Sleipner A: $700 Million Offshore Platform Sinks During Ballast Test Due to FEA Software Error

What happened
On 23 August 1991, the Sleipner A concrete gravity base structure — a Norwegian North Sea oil platform under construction — sank in the Gandsfjord during a routine ballast test, killing one worker and resulting in a total loss of approximately $700 million. The platform's concrete cell wall cracked under pressure and flooded. The root cause was a finite element analysis error in the structural design software: the mesh was too coarse at the critical tricell junction zones, causing the software to underestimate shear stresses by approximately 47%. The sinking triggered a seismic event registering 3.0 on the Richter scale.[1]
What went wrong
The FEA model used to design the platform's reinforced concrete substructure had an insufficiently fine mesh in the tricell zones — the junction points where multiple hollow concrete cells met.
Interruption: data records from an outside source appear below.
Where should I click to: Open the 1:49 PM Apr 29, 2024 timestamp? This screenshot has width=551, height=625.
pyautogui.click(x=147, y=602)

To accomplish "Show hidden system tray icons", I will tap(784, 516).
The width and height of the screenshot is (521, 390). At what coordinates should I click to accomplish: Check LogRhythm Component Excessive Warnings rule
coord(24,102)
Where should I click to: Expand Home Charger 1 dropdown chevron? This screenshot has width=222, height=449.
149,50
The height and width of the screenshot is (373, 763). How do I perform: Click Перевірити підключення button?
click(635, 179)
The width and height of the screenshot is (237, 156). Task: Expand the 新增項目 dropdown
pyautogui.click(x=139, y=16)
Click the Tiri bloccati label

At these stress concentrations, the coarse mesh produced shear stress values roughly 47% lower than the actual loads. The design team accepted the FEA output without independent hand-calculation verification at the critical nodes. Standard engineering practice for safety-critical structures requires analytical cross-checks wherever numerical methods are used, but this was not enforced. The flaw went undetected through the entire design, construction, and testing process.[1]
Lesson learned
Finite element analysis is a numerical approximation whose accuracy depends entirely on mesh quality at stress concentrations. FEA output for safety-critical structures must always be cross-validated at critical nodes using classical analytical methods. The Sleipner A failure prompted sweeping revisions to FEA validation requirements for offshore concrete structures across the entire industry. Software output is only as reliable as the model that produced it.